[Instructions for the task] Reproduce every one of the following records word for word, changing nothing.

[Records]
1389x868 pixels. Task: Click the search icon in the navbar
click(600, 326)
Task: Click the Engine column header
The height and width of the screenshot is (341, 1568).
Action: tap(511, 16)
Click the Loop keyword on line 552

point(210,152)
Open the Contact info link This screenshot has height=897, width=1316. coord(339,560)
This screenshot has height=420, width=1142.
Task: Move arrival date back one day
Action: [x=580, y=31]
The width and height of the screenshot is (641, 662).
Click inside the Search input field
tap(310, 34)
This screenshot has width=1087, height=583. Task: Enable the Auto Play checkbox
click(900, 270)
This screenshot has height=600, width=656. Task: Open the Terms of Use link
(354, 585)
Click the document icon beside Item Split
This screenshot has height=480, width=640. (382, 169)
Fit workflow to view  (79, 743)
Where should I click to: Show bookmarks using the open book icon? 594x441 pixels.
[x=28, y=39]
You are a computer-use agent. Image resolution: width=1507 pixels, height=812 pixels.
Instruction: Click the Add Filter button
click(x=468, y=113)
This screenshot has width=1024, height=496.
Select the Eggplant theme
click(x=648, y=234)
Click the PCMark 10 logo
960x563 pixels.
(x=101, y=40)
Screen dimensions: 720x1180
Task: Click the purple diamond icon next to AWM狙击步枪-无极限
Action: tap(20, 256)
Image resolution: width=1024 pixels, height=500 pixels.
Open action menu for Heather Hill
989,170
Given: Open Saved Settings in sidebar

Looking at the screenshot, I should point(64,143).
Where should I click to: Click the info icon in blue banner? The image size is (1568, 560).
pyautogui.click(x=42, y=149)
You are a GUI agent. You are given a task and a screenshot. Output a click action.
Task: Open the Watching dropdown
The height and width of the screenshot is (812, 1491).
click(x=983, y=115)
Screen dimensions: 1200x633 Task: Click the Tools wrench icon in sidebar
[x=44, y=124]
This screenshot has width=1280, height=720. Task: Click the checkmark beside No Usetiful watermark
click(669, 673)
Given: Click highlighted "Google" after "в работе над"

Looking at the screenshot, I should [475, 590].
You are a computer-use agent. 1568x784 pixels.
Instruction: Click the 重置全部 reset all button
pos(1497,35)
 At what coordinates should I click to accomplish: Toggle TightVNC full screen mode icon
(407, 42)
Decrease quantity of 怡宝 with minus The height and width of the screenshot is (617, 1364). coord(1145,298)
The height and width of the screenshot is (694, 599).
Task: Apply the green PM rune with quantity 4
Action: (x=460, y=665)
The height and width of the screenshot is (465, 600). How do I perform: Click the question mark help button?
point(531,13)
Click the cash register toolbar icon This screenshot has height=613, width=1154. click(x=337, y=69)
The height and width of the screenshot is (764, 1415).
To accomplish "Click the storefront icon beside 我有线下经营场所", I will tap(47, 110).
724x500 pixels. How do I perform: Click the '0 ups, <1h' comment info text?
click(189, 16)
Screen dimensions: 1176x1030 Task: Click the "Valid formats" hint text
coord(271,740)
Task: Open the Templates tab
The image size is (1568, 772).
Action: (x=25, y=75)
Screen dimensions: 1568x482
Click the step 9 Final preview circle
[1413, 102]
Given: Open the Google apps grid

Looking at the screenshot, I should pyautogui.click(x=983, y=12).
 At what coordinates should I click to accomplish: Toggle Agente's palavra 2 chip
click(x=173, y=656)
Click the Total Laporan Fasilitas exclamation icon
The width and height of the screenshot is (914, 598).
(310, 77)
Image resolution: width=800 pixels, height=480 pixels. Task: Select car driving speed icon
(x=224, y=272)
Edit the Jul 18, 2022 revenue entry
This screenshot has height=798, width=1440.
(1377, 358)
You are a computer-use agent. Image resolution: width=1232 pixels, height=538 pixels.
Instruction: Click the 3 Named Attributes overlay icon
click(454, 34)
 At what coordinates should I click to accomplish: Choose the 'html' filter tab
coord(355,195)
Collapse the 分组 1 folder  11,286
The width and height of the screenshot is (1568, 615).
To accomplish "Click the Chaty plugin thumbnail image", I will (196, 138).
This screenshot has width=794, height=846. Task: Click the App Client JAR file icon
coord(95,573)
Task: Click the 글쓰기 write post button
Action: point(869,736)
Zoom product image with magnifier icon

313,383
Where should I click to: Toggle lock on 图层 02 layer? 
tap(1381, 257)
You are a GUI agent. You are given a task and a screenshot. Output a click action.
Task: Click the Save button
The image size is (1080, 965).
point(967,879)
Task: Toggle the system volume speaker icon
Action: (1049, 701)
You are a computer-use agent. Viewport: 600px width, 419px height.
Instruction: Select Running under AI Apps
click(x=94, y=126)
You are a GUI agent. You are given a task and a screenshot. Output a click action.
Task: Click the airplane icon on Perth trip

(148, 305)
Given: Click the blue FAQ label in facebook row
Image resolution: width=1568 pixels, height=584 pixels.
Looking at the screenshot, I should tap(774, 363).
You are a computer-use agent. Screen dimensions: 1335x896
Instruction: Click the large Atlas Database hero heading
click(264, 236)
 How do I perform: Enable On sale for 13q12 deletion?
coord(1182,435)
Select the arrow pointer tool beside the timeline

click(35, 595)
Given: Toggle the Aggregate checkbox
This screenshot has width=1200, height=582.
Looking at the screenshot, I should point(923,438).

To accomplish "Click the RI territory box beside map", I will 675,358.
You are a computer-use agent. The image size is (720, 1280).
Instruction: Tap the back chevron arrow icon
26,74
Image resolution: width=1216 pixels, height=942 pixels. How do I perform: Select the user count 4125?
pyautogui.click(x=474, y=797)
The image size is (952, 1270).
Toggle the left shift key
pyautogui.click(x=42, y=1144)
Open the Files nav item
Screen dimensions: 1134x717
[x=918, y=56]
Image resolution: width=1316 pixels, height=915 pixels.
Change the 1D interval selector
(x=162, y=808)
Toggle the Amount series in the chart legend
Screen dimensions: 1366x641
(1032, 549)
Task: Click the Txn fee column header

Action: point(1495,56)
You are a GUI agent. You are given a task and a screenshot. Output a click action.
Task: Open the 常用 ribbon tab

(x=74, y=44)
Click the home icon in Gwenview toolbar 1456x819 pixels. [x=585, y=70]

[Solution]
1389x868 pixels. Task: Click the search icon in the navbar
click(600, 326)
Task: Click the Engine column header
The height and width of the screenshot is (341, 1568).
Action: tap(511, 16)
Click the Loop keyword on line 552

point(210,152)
Open the Contact info link This screenshot has height=897, width=1316. coord(339,560)
This screenshot has height=420, width=1142.
Task: Move arrival date back one day
Action: [x=580, y=31]
The width and height of the screenshot is (641, 662).
Click inside the Search input field
tap(310, 34)
This screenshot has width=1087, height=583. Task: Enable the Auto Play checkbox
click(900, 270)
This screenshot has height=600, width=656. Task: Open the Terms of Use link
(354, 585)
Click the document icon beside Item Split
This screenshot has height=480, width=640. (382, 169)
Fit workflow to view  (79, 743)
Where should I click to: Show bookmarks using the open book icon? 594x441 pixels.
[x=28, y=39]
You are a computer-use agent. Image resolution: width=1507 pixels, height=812 pixels.
Instruction: Click the Add Filter button
click(x=468, y=113)
This screenshot has width=1024, height=496.
Select the Eggplant theme
click(x=648, y=234)
Click the PCMark 10 logo
960x563 pixels.
(x=101, y=40)
Screen dimensions: 720x1180
Task: Click the purple diamond icon next to AWM狙击步枪-无极限
Action: tap(20, 256)
Image resolution: width=1024 pixels, height=500 pixels.
Open action menu for Heather Hill
989,170
Given: Open Saved Settings in sidebar

Looking at the screenshot, I should point(64,143).
Where should I click to: Click the info icon in blue banner? The image size is (1568, 560).
pyautogui.click(x=42, y=149)
You are a GUI agent. You are given a task and a screenshot. Output a click action.
Task: Open the Watching dropdown
The height and width of the screenshot is (812, 1491).
click(x=983, y=115)
Screen dimensions: 1200x633 Task: Click the Tools wrench icon in sidebar
[x=44, y=124]
This screenshot has width=1280, height=720. Task: Click the checkmark beside No Usetiful watermark
click(669, 673)
Given: Click highlighted "Google" after "в работе над"

Looking at the screenshot, I should [475, 590].
You are a computer-use agent. 1568x784 pixels.
Instruction: Click the 重置全部 reset all button
pos(1497,35)
 At what coordinates should I click to accomplish: Toggle TightVNC full screen mode icon
(407, 42)
Decrease quantity of 怡宝 with minus The height and width of the screenshot is (617, 1364). coord(1145,298)
The height and width of the screenshot is (694, 599).
Task: Apply the green PM rune with quantity 4
Action: (x=460, y=665)
The height and width of the screenshot is (465, 600). How do I perform: Click the question mark help button?
point(531,13)
Click the cash register toolbar icon This screenshot has height=613, width=1154. click(x=337, y=69)
The height and width of the screenshot is (764, 1415).
To accomplish "Click the storefront icon beside 我有线下经营场所", I will tap(47, 110).
724x500 pixels. How do I perform: Click the '0 ups, <1h' comment info text?
click(189, 16)
Screen dimensions: 1176x1030 Task: Click the "Valid formats" hint text
coord(271,740)
Task: Open the Templates tab
The image size is (1568, 772).
Action: (x=25, y=75)
Screen dimensions: 1568x482
Click the step 9 Final preview circle
[1413, 102]
Given: Open the Google apps grid

Looking at the screenshot, I should pyautogui.click(x=983, y=12).
 At what coordinates should I click to accomplish: Toggle Agente's palavra 2 chip
click(x=173, y=656)
Click the Total Laporan Fasilitas exclamation icon
The width and height of the screenshot is (914, 598).
(310, 77)
Image resolution: width=800 pixels, height=480 pixels. Task: Select car driving speed icon
(x=224, y=272)
Edit the Jul 18, 2022 revenue entry
This screenshot has height=798, width=1440.
(1377, 358)
You are a computer-use agent. Image resolution: width=1232 pixels, height=538 pixels.
Instruction: Click the 3 Named Attributes overlay icon
click(454, 34)
 At what coordinates should I click to accomplish: Choose the 'html' filter tab
coord(355,195)
Collapse the 分组 1 folder  11,286
The width and height of the screenshot is (1568, 615).
To accomplish "Click the Chaty plugin thumbnail image", I will (196, 138).
This screenshot has width=794, height=846. Task: Click the App Client JAR file icon
coord(95,573)
Task: Click the 글쓰기 write post button
Action: point(869,736)
Zoom product image with magnifier icon

313,383
Where should I click to: Toggle lock on 图层 02 layer? 
tap(1381, 257)
You are a GUI agent. You are given a task and a screenshot. Output a click action.
Task: Click the Save button
The image size is (1080, 965).
point(967,879)
Task: Toggle the system volume speaker icon
Action: (1049, 701)
You are a computer-use agent. Viewport: 600px width, 419px height.
Instruction: Select Running under AI Apps
click(x=94, y=126)
You are a GUI agent. You are given a task and a screenshot. Output a click action.
Task: Click the airplane icon on Perth trip

(148, 305)
Given: Click the blue FAQ label in facebook row
Image resolution: width=1568 pixels, height=584 pixels.
Looking at the screenshot, I should tap(774, 363).
You are a computer-use agent. Screen dimensions: 1335x896
Instruction: Click the large Atlas Database hero heading
click(264, 236)
 How do I perform: Enable On sale for 13q12 deletion?
coord(1182,435)
Select the arrow pointer tool beside the timeline

click(35, 595)
Given: Toggle the Aggregate checkbox
This screenshot has width=1200, height=582.
Looking at the screenshot, I should point(923,438).

To accomplish "Click the RI territory box beside map", I will 675,358.
You are a computer-use agent. The image size is (720, 1280).
Instruction: Tap the back chevron arrow icon
26,74
Image resolution: width=1216 pixels, height=942 pixels. How do I perform: Select the user count 4125?
pyautogui.click(x=474, y=797)
The image size is (952, 1270).
Toggle the left shift key
pyautogui.click(x=42, y=1144)
Open the Files nav item
Screen dimensions: 1134x717
[x=918, y=56]
Image resolution: width=1316 pixels, height=915 pixels.
Change the 1D interval selector
(x=162, y=808)
Toggle the Amount series in the chart legend
Screen dimensions: 1366x641
(1032, 549)
Task: Click the Txn fee column header

Action: point(1495,56)
You are a GUI agent. You are given a task and a screenshot. Output a click action.
Task: Open the 常用 ribbon tab

(x=74, y=44)
Click the home icon in Gwenview toolbar 1456x819 pixels. [x=585, y=70]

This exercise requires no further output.